AIM OF THE EXERCISE:
The lines below, all of them, should be returned exactly as they appear.

[Stored items from a collection]
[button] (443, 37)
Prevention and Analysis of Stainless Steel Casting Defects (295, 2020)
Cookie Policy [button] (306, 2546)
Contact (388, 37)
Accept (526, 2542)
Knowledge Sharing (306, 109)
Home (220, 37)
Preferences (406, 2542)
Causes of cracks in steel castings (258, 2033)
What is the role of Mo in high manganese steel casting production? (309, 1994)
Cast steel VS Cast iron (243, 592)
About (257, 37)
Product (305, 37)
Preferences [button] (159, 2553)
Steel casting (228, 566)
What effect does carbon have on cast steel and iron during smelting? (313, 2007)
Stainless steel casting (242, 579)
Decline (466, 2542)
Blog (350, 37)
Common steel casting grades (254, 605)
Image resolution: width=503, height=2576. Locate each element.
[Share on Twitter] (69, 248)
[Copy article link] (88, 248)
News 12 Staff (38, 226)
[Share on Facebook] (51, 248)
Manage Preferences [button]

OUTPUT BELOW:
[button] (443, 37)
Prevention and Analysis of Stainless Steel Casting Defects (295, 2020)
Cookie Policy [button] (306, 2546)
Contact (388, 37)
Accept (526, 2542)
Knowledge Sharing (306, 109)
Home (220, 37)
Preferences (406, 2542)
Causes of cracks in steel castings (258, 2033)
What is the role of Mo in high manganese steel casting production? (309, 1994)
Cast steel VS Cast iron (243, 592)
About (257, 37)
Product (305, 37)
Preferences [button] (159, 2553)
Steel casting (228, 566)
What effect does carbon have on cast steel and iron during smelting? (313, 2007)
Stainless steel casting (242, 579)
Decline (466, 2542)
Blog (350, 37)
Common steel casting grades (254, 605)
Image resolution: width=503, height=2576. Locate each element.
[Share on Twitter] (69, 248)
[Copy article link] (88, 248)
News 12 Staff (38, 226)
[Share on Facebook] (51, 248)
Manage Preferences [button]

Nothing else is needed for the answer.